Creating a campaign for a legacy brand can be difficult enough, owners can get stuck in the mentality of ‘that’s how it’s always been done’. However, rebranding a brand with a strong heritage and creating a campaign surrounding the work is a whole other ballpark of challenges. Here, Big Communications managing director Ant Salmon talks us through its work on the Barfoot & Thompson rebrand.

Back in October, Barfoot & Thompson had a complete overhaul of its identity which had been going for 40 years, however, the business itself was founded in 1923.

After decades in the public’s eye, its identity was feeling tired and Big Communications was enlisted to remedy it.

The task was no easy feat. The brand, although tired, was well known in New Zealand, and with 78 branches in Auckland alone, a large vehicle fleet, hundreds of different signs and piece of collateral.

Diversity is a value for B&T

For Ant Salmon, managing director of Big Communications, it was important to start the task with respect for the heritage.

“It is such a well-known New Zealand brand, with so many locations around and a huge focus on their staff and customers. We had to approach this rebranding with their values in mind, making sure that the new look and the campaign communicated their ethos.”

Out with the old

The new-look is no doubt a lot more modern than previous. Salmon says the new design was one of a few pitched, yet having the family members of the Barfoot & Thompson team present, including managing director Peter Thompson, helped the agency finalise the end result painlessly.

“It’s amazing when you’re working with such a close team, as they have obviously been a family together for many generations. Once everyone was in a room it was easy to decide on what they wanted. There was no waiting on international clients or long discussions, they were confident in what they wanted and gave us the chance to make it something great.”

Joe Holden, Big’s creative director, says that the nature of the project was clear from the outset. The final result had to be recognisably Barfoot & Thompson, but slick and modern to reflect the company it’s become.

“For the logo, a contemporary geometric font – all in uppercase for a cleaner look – was customised with unique touches. The new ampersand’s distinctive angular form makes a striking design statement. The blue was updated to navy, the logo colours reduced to two and the blue box has been retired to increase the logotype size on smaller formats like mobiles. Also, the ampersand’s angle is a recurring device across a wide range of branded assets.”

The new logo

“Importantly, the new brand architecture includes sub-branding for the company divisions,” added Salmon.

“Property management, commercial, lifestyle and Rural, body corporate and projects each now has its own logo and accent colour.”

Progress and positivity

Old logo.

The new-look was unveiled to the staff at a special viewing launch at Eden Park, using its own staff as the talent to talk about what Barfoot & Thompson means to them and how the company is ready to move forward.

“It was amazing,” says Salmon. “Getting to present the campaign and the work in that style to their 1,500 strong staff.

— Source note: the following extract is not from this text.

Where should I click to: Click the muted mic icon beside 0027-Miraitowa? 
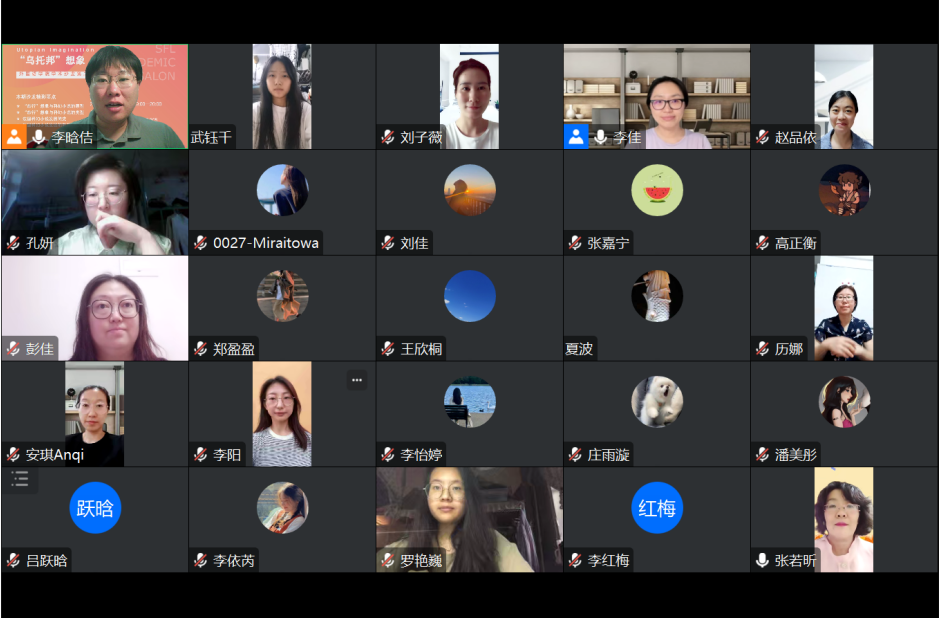[201, 243]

They were cheering and there was celebration and everyone was really happy with the results and happy to see themselves on the big screen.”

Following the revamp, Big Communications launched an outdoor brand campaign to support the new look and present it to the wider community. The campaign used Barfoot’s values which also helped with the design; people, family, diversity, and community says Salmon.

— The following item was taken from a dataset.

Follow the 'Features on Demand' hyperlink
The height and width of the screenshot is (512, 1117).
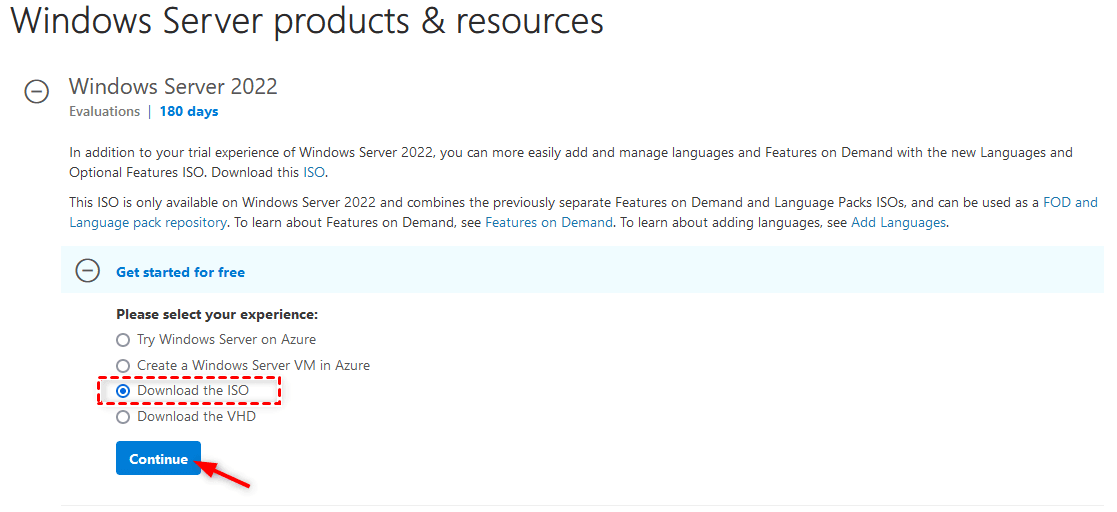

“The things that Barfoot & Thompson hold dearest are people, family, diversity and community. Pretty much every day since we started working with them in 2011, they’ve demonstrated that. The marketing team gave us a great brief which allowed us to explore the expression of those values.”

“In every case, we’ve injected a little something,” adds Big’s Joe Holden. “Like a truism, a visual difference or similarity – to make it fun and hopefully more memorable.”

The striking campaign created a lot of brand recognition which is paramount when introducing a rebrand.

By taking out the real estate aspect and focusing on values, the hope is the campaign have higher engagement than traditional advertising.

 For Caroline Dobby, advertising manager at Barfoot & Thompson, the new campaign is the chance to show the human side of the company.

“We have plenty of advertising that talks about the things that make us successful – our history, our expertise, our network structure, our innovation and so on. We’ll keep doing that, so that we’re always top of mind for prospective vendors or landlords. But what really sets us apart is the values and culture of this company, and the campaign brings those to life in a delightful and surprising way.”